Depois, aquela morte final em cena, impossível de se dar como está na peça, a não ser que Ilda morra sem gritar, o que é muito raro para quem leva uma facada. Mas se Ilda gritar, D. Elvira não poderá entrar assim distraída como entra. Seria mais lógico e mais elegante que Ilda fugisse. Lá dentro então o marido detonaria o revolver e o pano caia.
No terceiro ato, não só não nos agrada a cena final, porque não podemos admitir que um indivíduo impetuoso ouça, depois de ter sido julgado inocente, todos os desabafos, um tanto fortes, da mãe de Ilda, que acaba matando-o, como ainda julgamos as outras cenas um tanto feitas para recheio do ato.
- E o desempenho?
- Os artistas da Companhia Nacional fizeram um esforço verdadeiramente brilhante. É uma verdade que se impõe. Todos os papéis estavam polidos, limpos e estudados. E isso é de notar, tanto mais que o espaço de tempo foi curto e eles se acham sobrecarregados com os papéis das outras peças.
Maria Falcão soube manter uma linha correta e nos dois momentos em que temíamos algum deslize na sua interpretação, ao encontrar a filha morta e ao matar o seu marido.
Pode-se dizer, sem exagero, que ela viveu o papel de D. Elvira.
Lucilia Peres, ao seu lado, esteve bem na Ilda: em todo o primeiro ato e no segundo, na cena com sua mãe e na cena da entrevista com o apaixonado, ela deu relevo ao seu papel, tendo entradas e saídas de efeito.

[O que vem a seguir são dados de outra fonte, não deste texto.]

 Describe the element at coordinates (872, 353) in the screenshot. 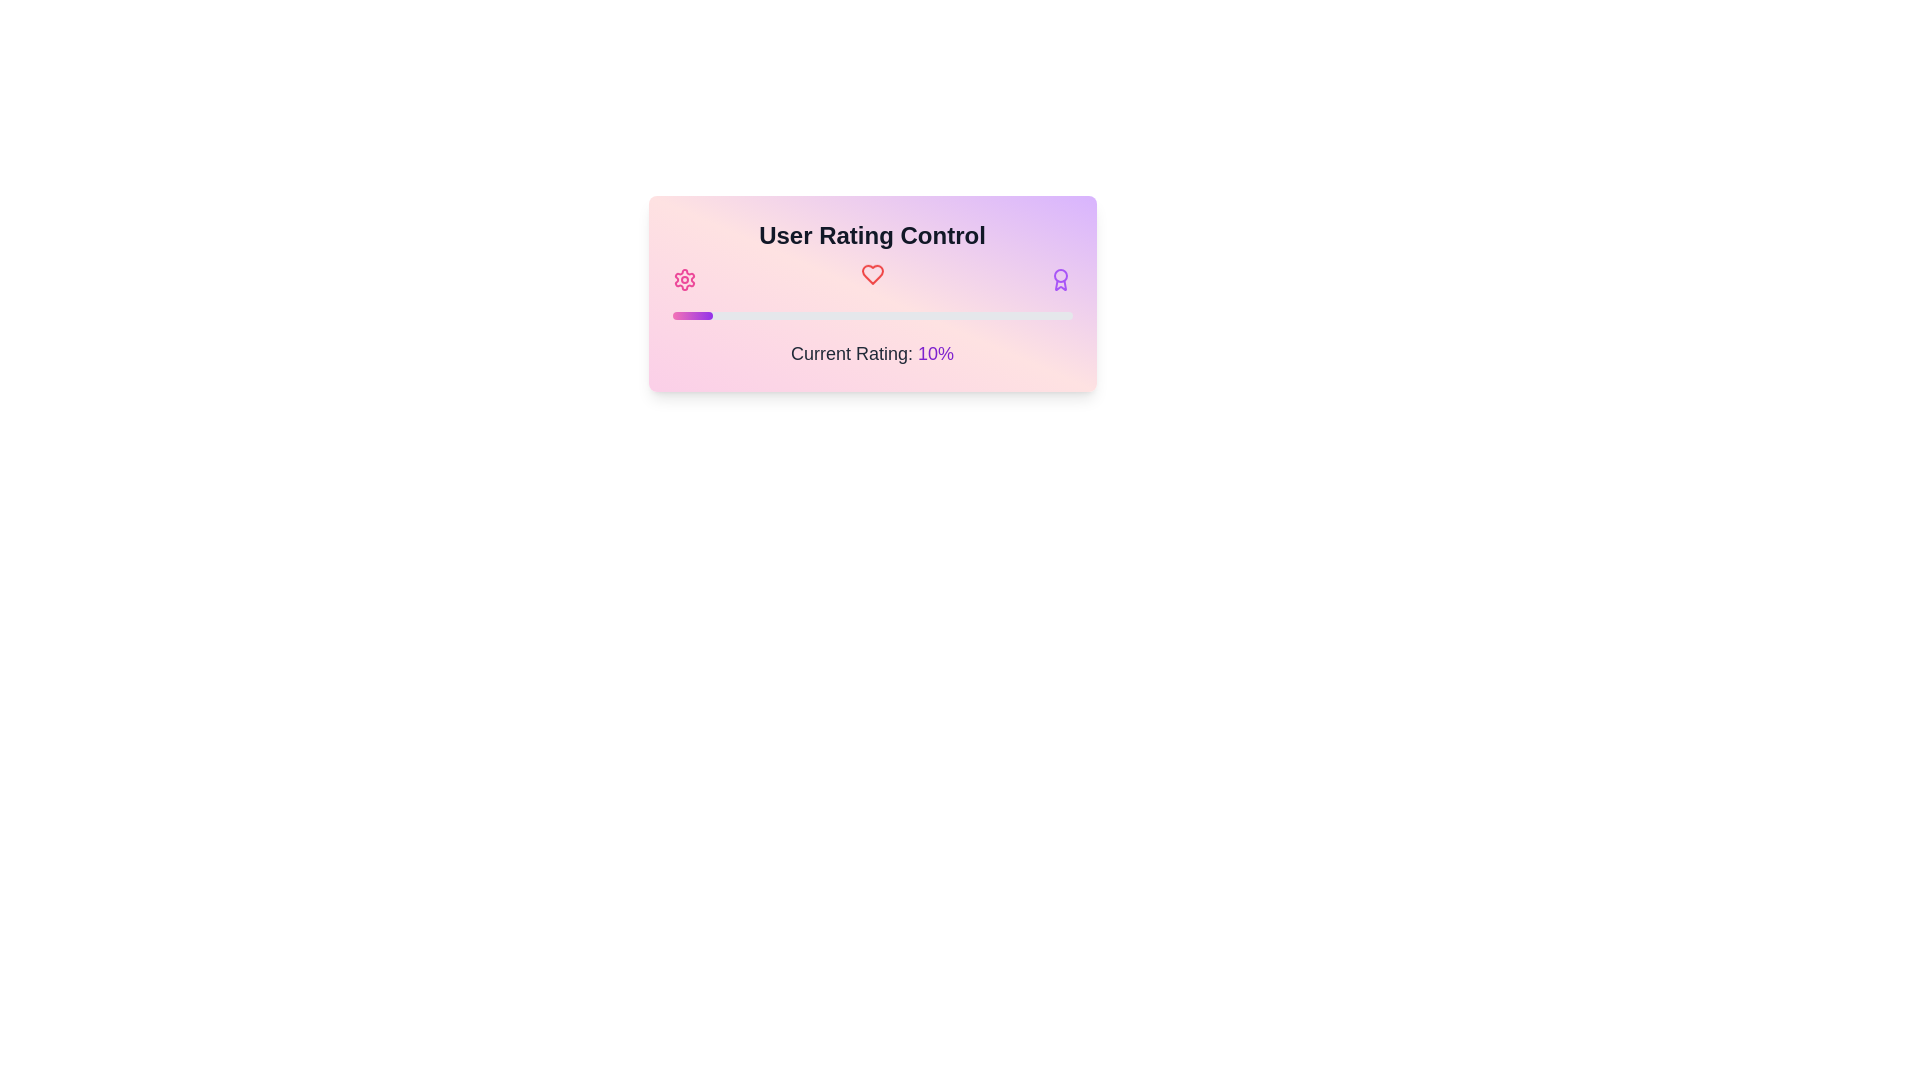

I see `the Label that displays the current rating value as a percentage, located below the progress bar and above the bottom edge of the 'User Rating Control' box` at that location.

Jacintho foi feito com propriedade, por Ferreira de Souza, que é ainda e sempre o mesmo, correto, natural, sóbrio. Fez sua mulher Luiza de Oliveira, e com muito acerto, provocando risos, como era do papel...

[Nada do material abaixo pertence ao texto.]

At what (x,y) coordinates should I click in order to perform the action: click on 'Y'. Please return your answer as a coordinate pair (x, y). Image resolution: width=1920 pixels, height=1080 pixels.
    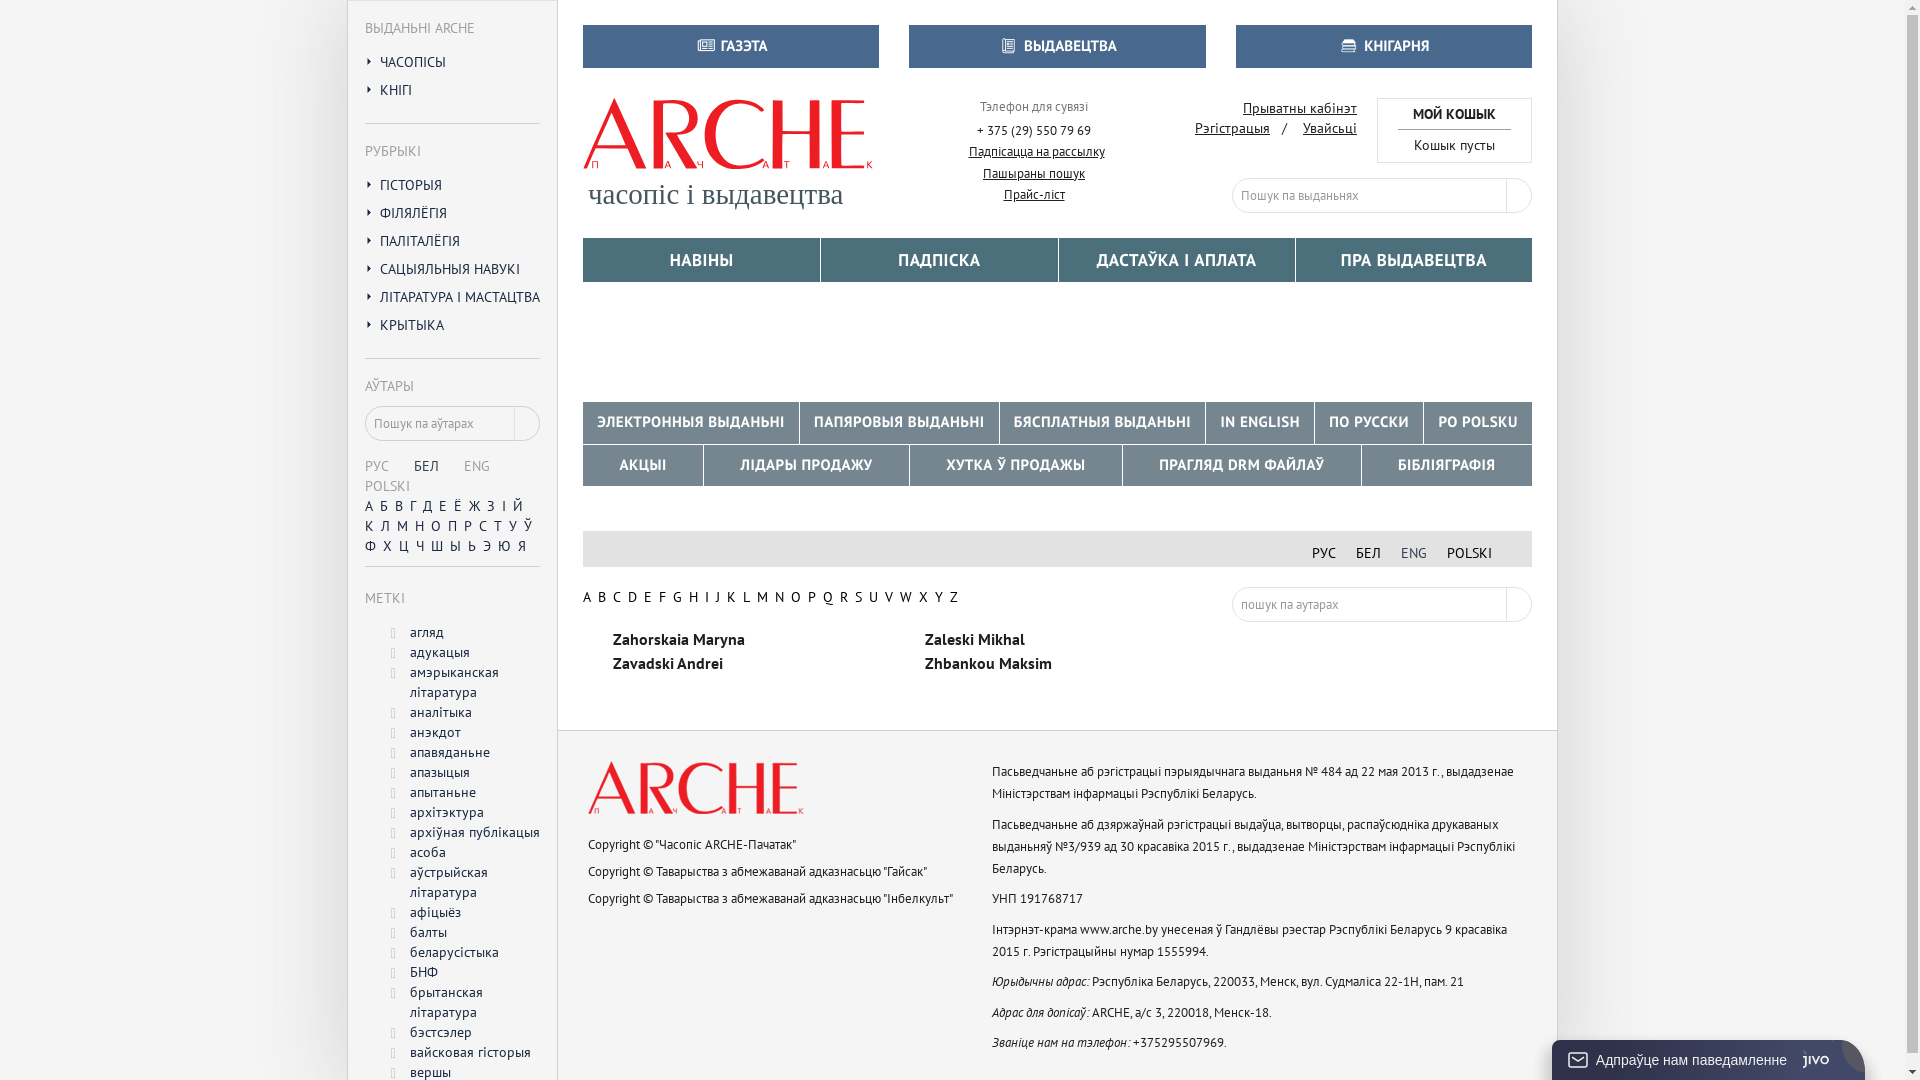
    Looking at the image, I should click on (938, 596).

O marido de Ilda, o Dr. Gustavo Ribas, esteve nas mãos de Antonio ramos, que se por vezes tem fogo demais, por outras é frio em excesso, como foi na cena do pedido de casamento. Contudo, não se comprometeu.
João Barbosa, numa ponta, o Sr. Fausto, manteve-se bem.
Ramires, o galã, a cargo de Alvaro Costa, pareceu-nos um pouco contrafeito. No entanto, o Sr. Alvaro Costa é elegante, tem uma boa voz e é capaz dar brilho a papel mais definido. Ontem sentimos isso.
Dois papéis que nos parecem os mais bem apanhados da peça, o belchior Beirão e o empregado de cartório, o Sr. Cardoso, foram com muita propriedade encarnados pelos atores Octavio Rangel e Carlos Abreu.
Cooperaram para o desenvolvimento da ação, nos demais papéis, os artistas Gabriella Montam, Corina Fróes, Fulvia Castello Branco, Desdemona Barros, Judith Saldanha, Brasilia Lazaro, Samuel Rosalvos, Affonso Mello e Castello Brando.
A “mise-en-scéne” é, sem dúvida, das mais brilhantes que temos tido. Pintou a sala elegante do primeiro ato, com o papel já desbotado, o cenógrafo Jayme Silva; o segundo, que é uma sala de um belo efeito, com o seu terraço ao fundo, dando para o jardim, Angelo Lazary
Achamo-la apenas alguma coisa baixa.
O terceiro ato é de Joaquim Santos.
O mobiliário e o guarda-roupa, respeitaram as exigências da peça.
Era bem.
Depois, foi uma noite de festa e de glória para o nome de Julia Lopes. No final do segundo ato, a ilustre escritora patrícia obteve uma calorosa ovação da assistência, em pé, que enchia o teatro todo. E o palco foi invadido por homens de letras, jornalistas, senhoras, que foram levar as felicitações à distinta escritora, merecedora, pelo seu passado de conquistas nas letras, de todas essas homenagens.